> _Requirement_
Below are records with pictures in them. Transcribe everything from the line containing "You are a GUI" down to the line containing "Collapse row group 1 混凝土底板", exactly, and leave the pictures behind.

> _Data extracts_
*** Begin section ***
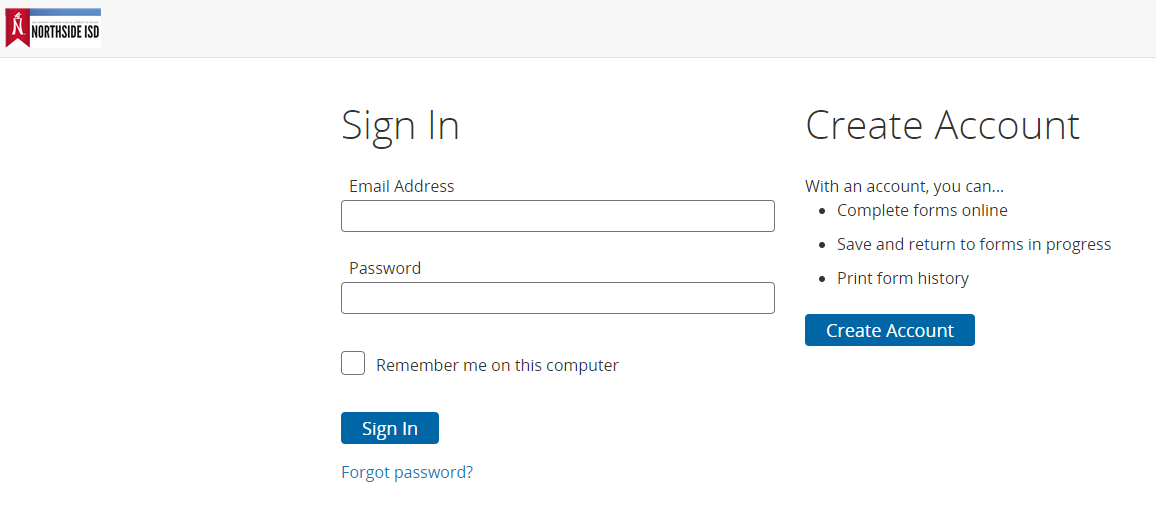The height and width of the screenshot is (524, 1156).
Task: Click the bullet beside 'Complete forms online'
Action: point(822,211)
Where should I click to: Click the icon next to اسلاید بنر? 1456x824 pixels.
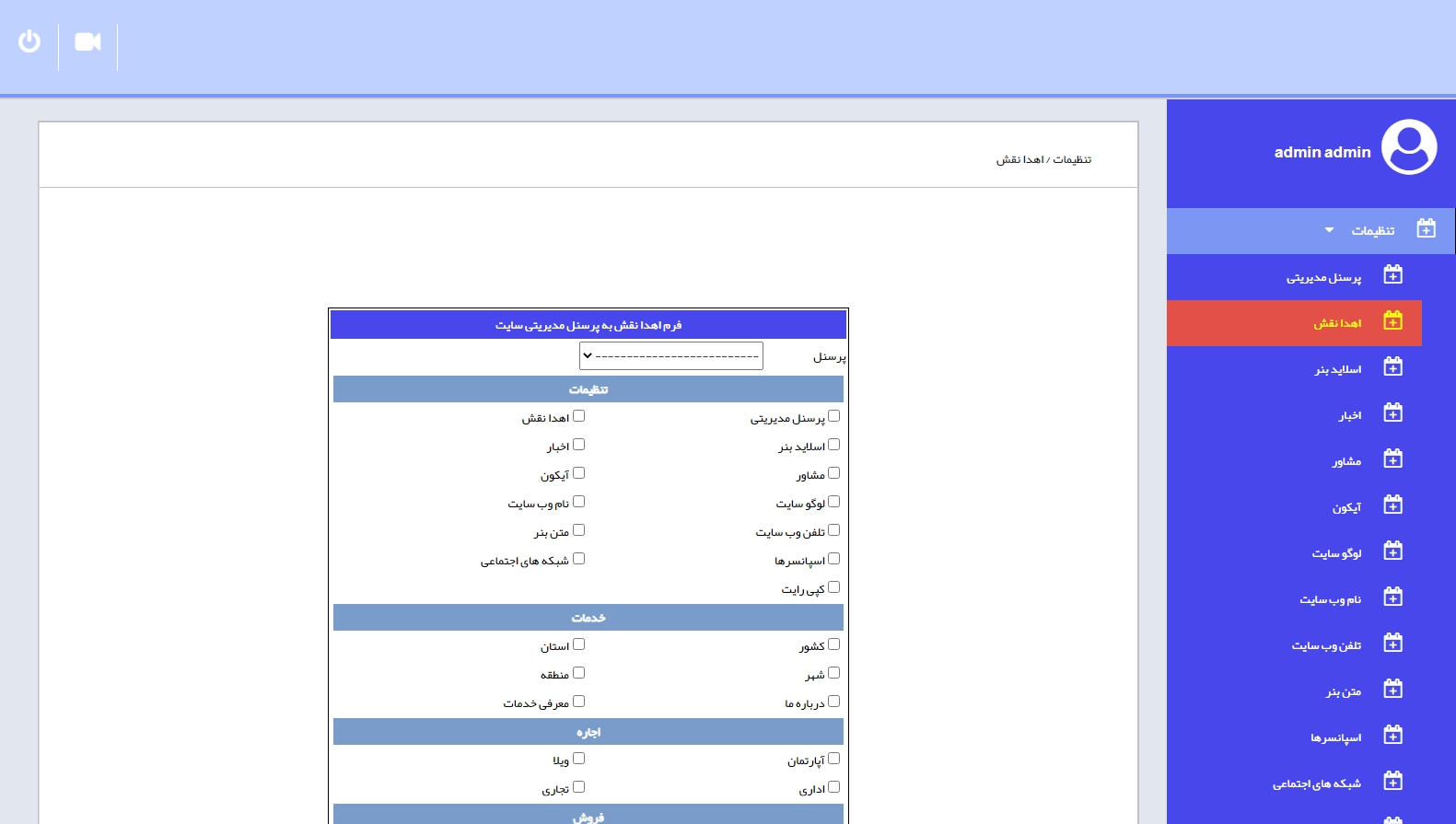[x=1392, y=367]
*** End section ***
*** Begin section ***
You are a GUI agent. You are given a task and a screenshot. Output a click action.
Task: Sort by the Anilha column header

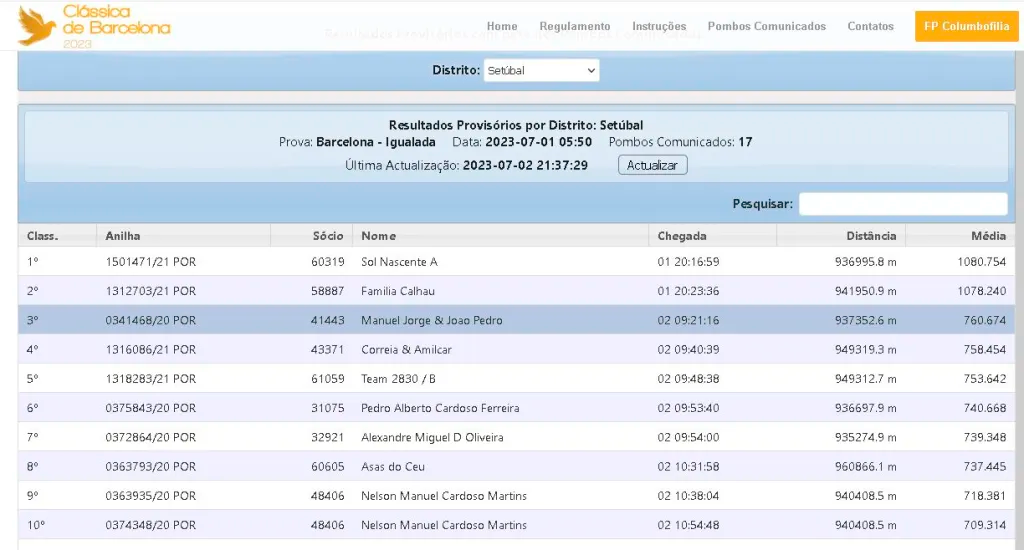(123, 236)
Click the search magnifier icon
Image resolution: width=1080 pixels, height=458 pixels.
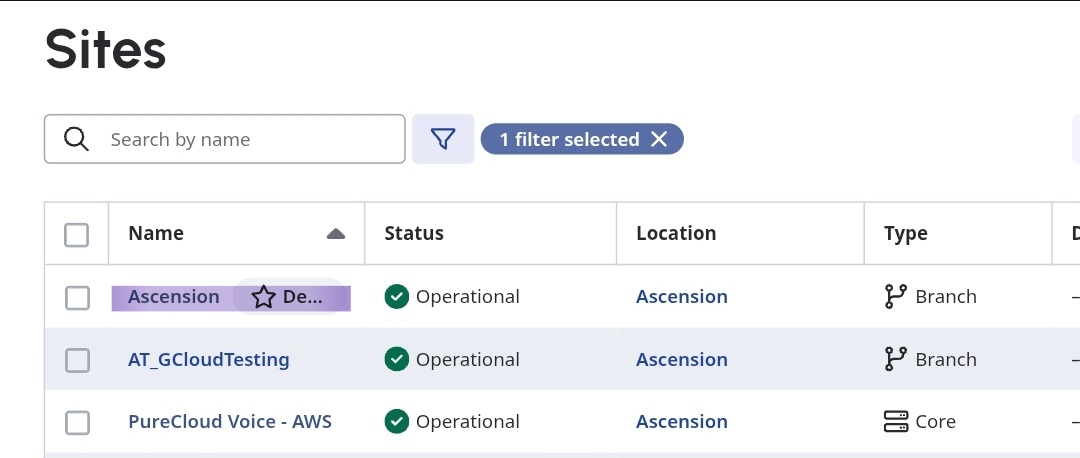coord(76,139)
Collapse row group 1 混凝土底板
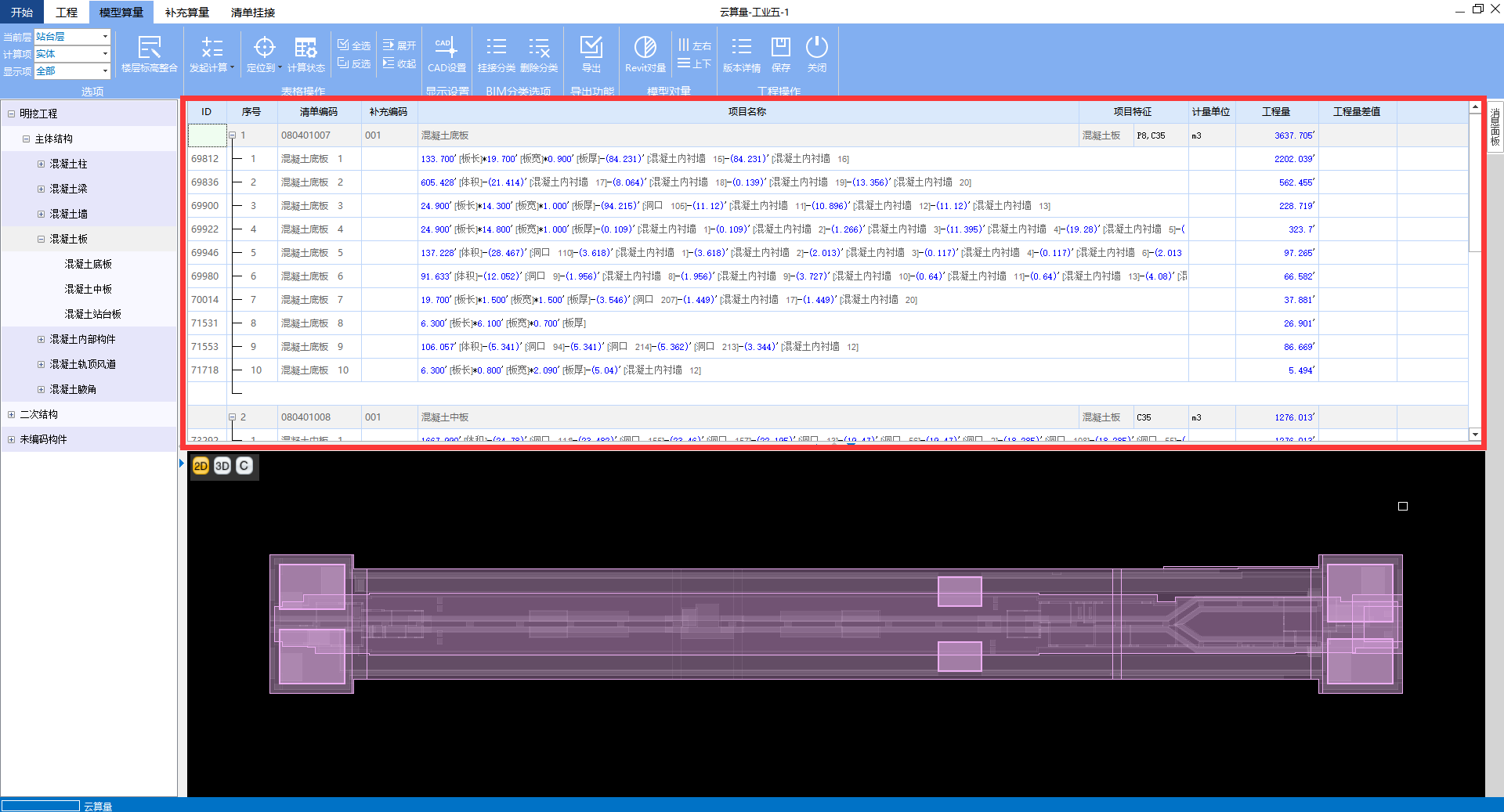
*** End section ***
> _Written answer_
You are a GUI agent. You are given a task and a screenshot. Output a click action.
Task: Sort by the Anilha column header

(123, 236)
Click the search magnifier icon
Image resolution: width=1080 pixels, height=458 pixels.
coord(76,139)
Collapse row group 1 混凝土底板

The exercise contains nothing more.